▶ [Problem]: Return, exactly and in full, the lines of the records below starting at the one with "Select Directories in the sub-navigation bar" and ending at the one with "Viewport: 400px width, 800px height.", and no other lines.

▶ [Data items]:
● ● ● ● ● ● ●
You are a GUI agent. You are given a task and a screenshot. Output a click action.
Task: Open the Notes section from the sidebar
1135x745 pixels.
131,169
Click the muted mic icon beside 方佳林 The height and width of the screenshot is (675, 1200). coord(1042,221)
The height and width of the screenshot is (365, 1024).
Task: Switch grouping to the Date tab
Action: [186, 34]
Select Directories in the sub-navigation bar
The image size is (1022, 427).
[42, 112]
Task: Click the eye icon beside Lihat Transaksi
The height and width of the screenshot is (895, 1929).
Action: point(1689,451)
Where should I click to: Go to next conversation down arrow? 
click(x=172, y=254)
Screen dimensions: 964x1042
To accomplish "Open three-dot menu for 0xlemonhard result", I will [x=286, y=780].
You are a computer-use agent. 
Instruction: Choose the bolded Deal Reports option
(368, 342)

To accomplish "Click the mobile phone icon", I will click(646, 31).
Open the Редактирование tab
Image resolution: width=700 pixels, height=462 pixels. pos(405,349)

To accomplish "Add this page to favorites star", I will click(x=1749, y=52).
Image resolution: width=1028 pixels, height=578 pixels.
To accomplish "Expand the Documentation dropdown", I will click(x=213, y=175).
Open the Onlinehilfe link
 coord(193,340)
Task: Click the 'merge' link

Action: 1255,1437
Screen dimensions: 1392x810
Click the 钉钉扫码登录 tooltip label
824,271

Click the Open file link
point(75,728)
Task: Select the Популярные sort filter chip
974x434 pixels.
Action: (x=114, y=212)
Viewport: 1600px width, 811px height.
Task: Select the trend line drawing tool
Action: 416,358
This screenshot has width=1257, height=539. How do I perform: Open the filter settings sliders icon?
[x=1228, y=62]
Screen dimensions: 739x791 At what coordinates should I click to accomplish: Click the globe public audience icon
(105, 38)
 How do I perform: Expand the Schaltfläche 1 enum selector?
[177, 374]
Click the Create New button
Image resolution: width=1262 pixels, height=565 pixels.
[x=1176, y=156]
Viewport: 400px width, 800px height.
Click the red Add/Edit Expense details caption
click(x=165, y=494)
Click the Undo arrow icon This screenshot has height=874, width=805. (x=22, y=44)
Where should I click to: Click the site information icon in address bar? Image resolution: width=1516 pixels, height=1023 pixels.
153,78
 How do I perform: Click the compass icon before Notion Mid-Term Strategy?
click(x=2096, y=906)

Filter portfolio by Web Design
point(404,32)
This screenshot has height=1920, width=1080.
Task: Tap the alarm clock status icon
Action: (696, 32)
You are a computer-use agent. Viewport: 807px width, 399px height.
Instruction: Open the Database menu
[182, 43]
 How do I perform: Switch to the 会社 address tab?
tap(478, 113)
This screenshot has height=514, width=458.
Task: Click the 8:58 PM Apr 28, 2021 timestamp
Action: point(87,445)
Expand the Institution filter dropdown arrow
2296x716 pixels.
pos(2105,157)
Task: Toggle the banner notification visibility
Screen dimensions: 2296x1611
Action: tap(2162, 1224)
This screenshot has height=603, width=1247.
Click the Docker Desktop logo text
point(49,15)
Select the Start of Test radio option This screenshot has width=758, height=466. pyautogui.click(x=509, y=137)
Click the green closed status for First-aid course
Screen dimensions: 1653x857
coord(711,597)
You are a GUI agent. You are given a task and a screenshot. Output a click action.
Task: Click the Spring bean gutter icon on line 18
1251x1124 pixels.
● ● ● ● ● ● ●
▶ [Solution]:
Select Directories in the sub-navigation bar
The image size is (1022, 427).
[42, 112]
Task: Click the eye icon beside Lihat Transaksi
The height and width of the screenshot is (895, 1929).
Action: point(1689,451)
Where should I click to: Go to next conversation down arrow? 
click(x=172, y=254)
Screen dimensions: 964x1042
To accomplish "Open three-dot menu for 0xlemonhard result", I will [x=286, y=780].
You are a computer-use agent. 
Instruction: Choose the bolded Deal Reports option
(368, 342)

To accomplish "Click the mobile phone icon", I will click(646, 31).
Open the Редактирование tab
Image resolution: width=700 pixels, height=462 pixels. pos(405,349)

To accomplish "Add this page to favorites star", I will click(x=1749, y=52).
Image resolution: width=1028 pixels, height=578 pixels.
To accomplish "Expand the Documentation dropdown", I will click(x=213, y=175).
Open the Onlinehilfe link
 coord(193,340)
Task: Click the 'merge' link

Action: 1255,1437
Screen dimensions: 1392x810
Click the 钉钉扫码登录 tooltip label
824,271

Click the Open file link
point(75,728)
Task: Select the Популярные sort filter chip
974x434 pixels.
Action: (x=114, y=212)
Viewport: 1600px width, 811px height.
Task: Select the trend line drawing tool
Action: 416,358
This screenshot has width=1257, height=539. How do I perform: Open the filter settings sliders icon?
[x=1228, y=62]
Screen dimensions: 739x791 At what coordinates should I click to accomplish: Click the globe public audience icon
(105, 38)
 How do I perform: Expand the Schaltfläche 1 enum selector?
[177, 374]
Click the Create New button
Image resolution: width=1262 pixels, height=565 pixels.
[x=1176, y=156]
Viewport: 400px width, 800px height.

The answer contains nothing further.